Enzyme replacement therapy has been shown to decrease heart size, maintain normal heart function, improve muscle function, tone, and strength, and reduce glycogen accumulation. Enzyme replacement therapy is currently not recommended for individuals with no symptoms or objective signs (proximal muscle weakness or reduced FVC in wither upright or supine position) of Pompe disease.
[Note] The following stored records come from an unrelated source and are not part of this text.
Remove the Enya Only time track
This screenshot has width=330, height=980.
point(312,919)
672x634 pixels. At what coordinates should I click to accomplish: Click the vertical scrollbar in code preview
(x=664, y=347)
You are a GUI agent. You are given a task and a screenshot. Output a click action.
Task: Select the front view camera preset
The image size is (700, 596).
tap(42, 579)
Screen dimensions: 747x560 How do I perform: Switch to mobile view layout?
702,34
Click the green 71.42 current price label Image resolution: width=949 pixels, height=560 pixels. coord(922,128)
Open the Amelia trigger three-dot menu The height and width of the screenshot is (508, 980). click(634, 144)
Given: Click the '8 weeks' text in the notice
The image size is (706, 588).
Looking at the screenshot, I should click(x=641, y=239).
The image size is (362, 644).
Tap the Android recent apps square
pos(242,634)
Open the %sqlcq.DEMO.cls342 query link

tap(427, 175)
Alglucosidase alfa (Lumizyme®) is FDA-approved for individuals with Pompe disease (GAA deficiency). The safety and efficacy was assessed in 57 treatment-naïve individuals with infantile-onset Pompe disease, aged 0.2 months to 3.5 years at first infusion, in three separate clinical trials. In all three trials ventilator-free survival improved significantly compared with an untreated historical control. The safety and efficacy of alglucosidase alfa (Lumizyme®) was also assessed in 90 individuals with juvenile/adult-onset Pompe disease in a randomized, double-blinded, placebo-controlled trial. Alglucosidase alfa (Lumizyme®) was shown to have a significant increase in forced vital capacity (FVC) and the distance an individual with juvenile/adult-onset Pompe disease can walk within 6 minutes (6 minute walk test).
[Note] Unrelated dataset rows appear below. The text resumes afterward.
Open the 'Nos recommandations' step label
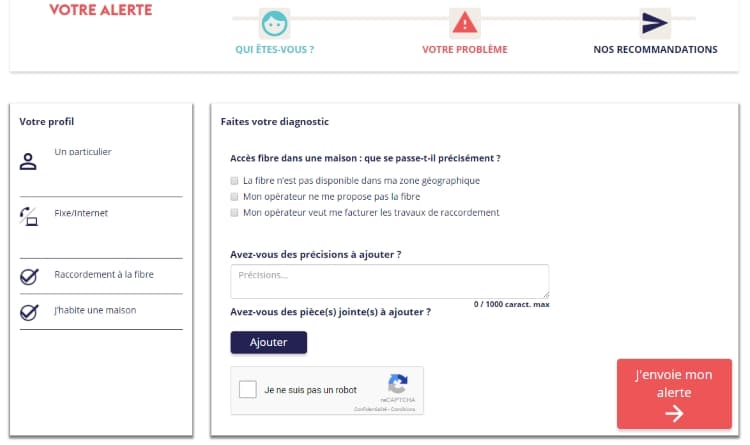The image size is (750, 445). tap(655, 49)
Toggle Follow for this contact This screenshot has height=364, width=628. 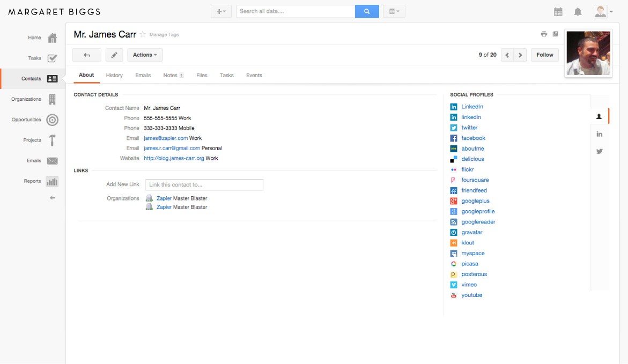point(545,55)
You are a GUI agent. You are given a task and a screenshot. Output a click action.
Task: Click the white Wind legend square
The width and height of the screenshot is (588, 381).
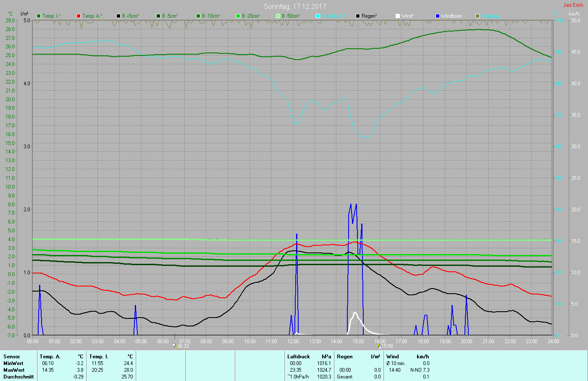click(x=398, y=16)
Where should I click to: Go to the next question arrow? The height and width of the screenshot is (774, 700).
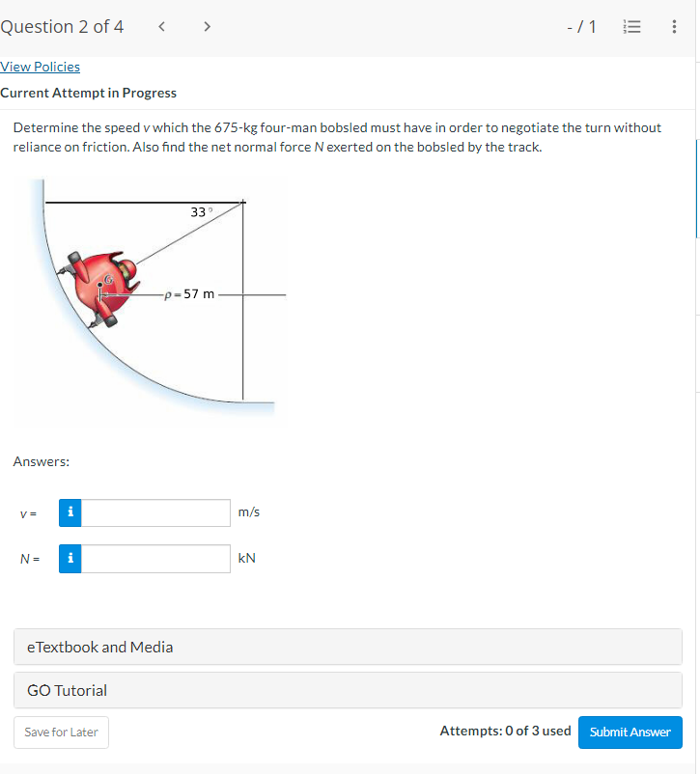[207, 27]
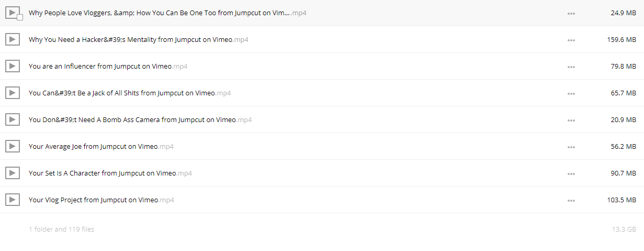Image resolution: width=644 pixels, height=251 pixels.
Task: Click video icon for Jack of All Shits
Action: pos(12,93)
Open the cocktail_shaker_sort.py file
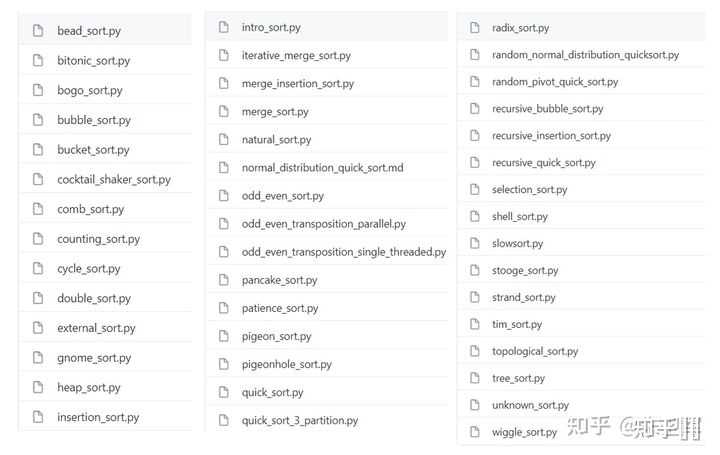The image size is (720, 455). [x=114, y=179]
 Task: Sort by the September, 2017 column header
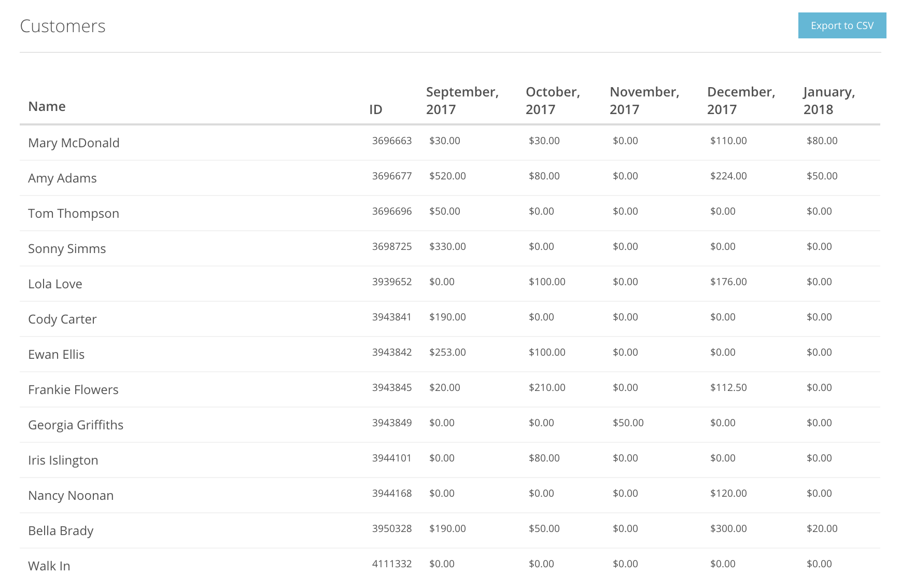click(x=462, y=100)
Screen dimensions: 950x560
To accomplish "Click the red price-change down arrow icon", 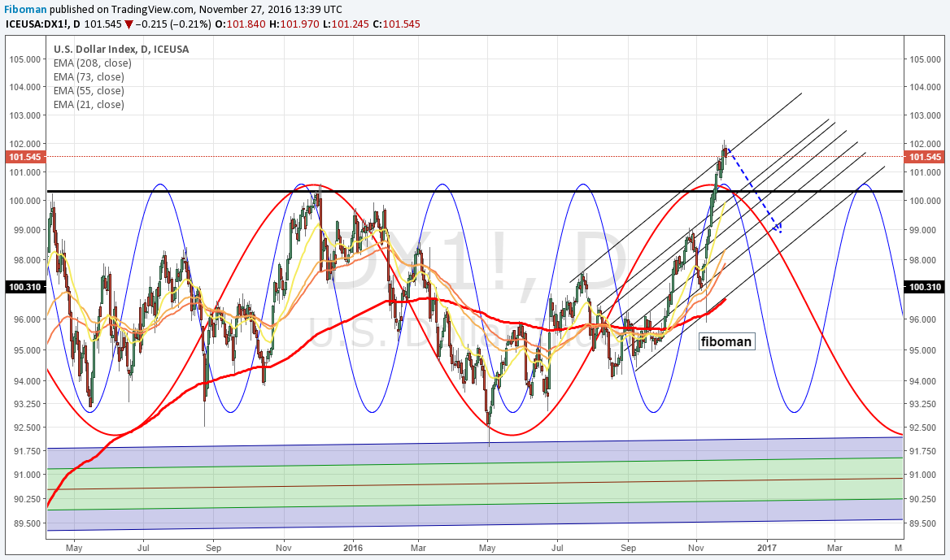I will pos(129,24).
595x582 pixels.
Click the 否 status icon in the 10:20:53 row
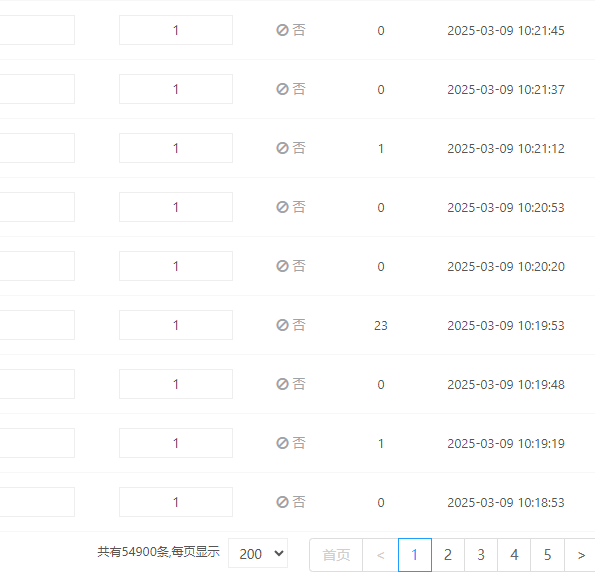click(291, 207)
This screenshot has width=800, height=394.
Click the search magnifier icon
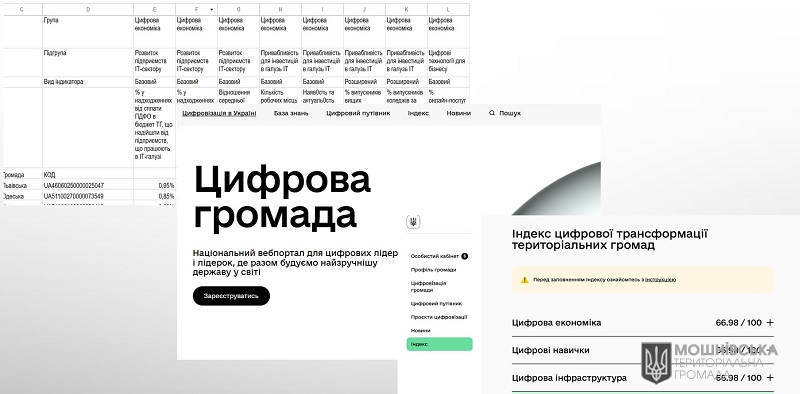(x=492, y=113)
Avalglucosidase alfa-ngpt (Nexviazyme®) is a hydrolytic lysosomal glycosaminoglycan (GAG)-specific enzyme is FDA approved for individuals with Mucopolysaccharidosis VI (MPS VI; Maroteaux-Lamy syndrome).
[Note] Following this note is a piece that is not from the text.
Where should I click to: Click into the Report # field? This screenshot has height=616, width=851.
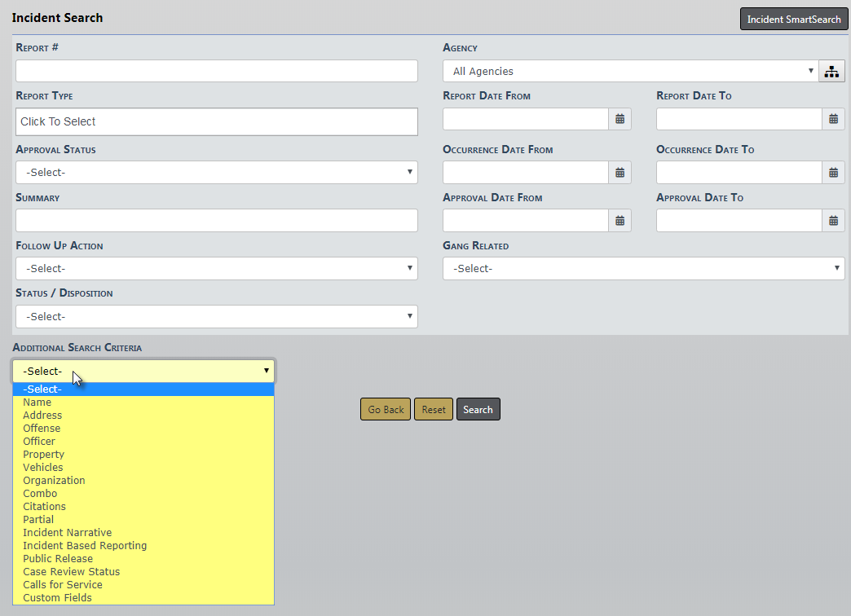[x=216, y=71]
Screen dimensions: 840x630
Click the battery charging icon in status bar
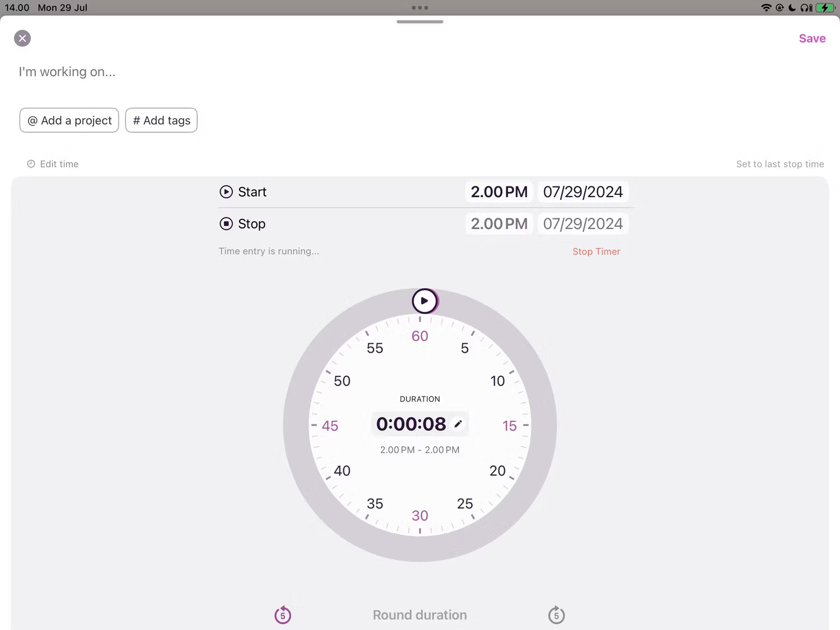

The safety analysis was pooled from four clinical trials (mean exposure of 26 months, up to 85 months of treatment) included a total of 141 Nexviazyme-treated individuals (118 adult and 23 pediatric individuals). Serious adverse reactions reported in two or more individuals treated​  with Nexviazyme were: respiratory distress, chills, and pyrexia. Serious adverse events were similar across both adult and pediatric populations. A total of five Nexviazyme-treated individuals in clinical trials permanently discontinued Nexviazyme​ due to adverse reactions, including two of these individuals​ who discontinued the treatment because of a serious adverse reaction. The most frequently reported adverse reactions (>5%) in the pooled safety population were: headache, diarrhea, nausea, fatigue, arthralgia, myalgia, dizziness, rash, vomiting, pyrexia, abdominal pain, pruritus, erythema, abdominal pain upper, chills, cough, urticaria, dyspnea, hypertension, and hypotension. 


There may be additional indications contained in the Policy section of this document due to evaluation of criteria highlighted in the Company’s off-label policy, and/or review of clinical guidelines issued by leading professional organizations and government entities.

References

American Hospital Formulary Service (AHFS). Drug Information 2014. Alglucosidase alfa. [Lexicomp Web site]. Updated 02/26/2021. Available at:http://online.lexi.com/lco/action/home[via subscription only]. Accessed August 26, 2021.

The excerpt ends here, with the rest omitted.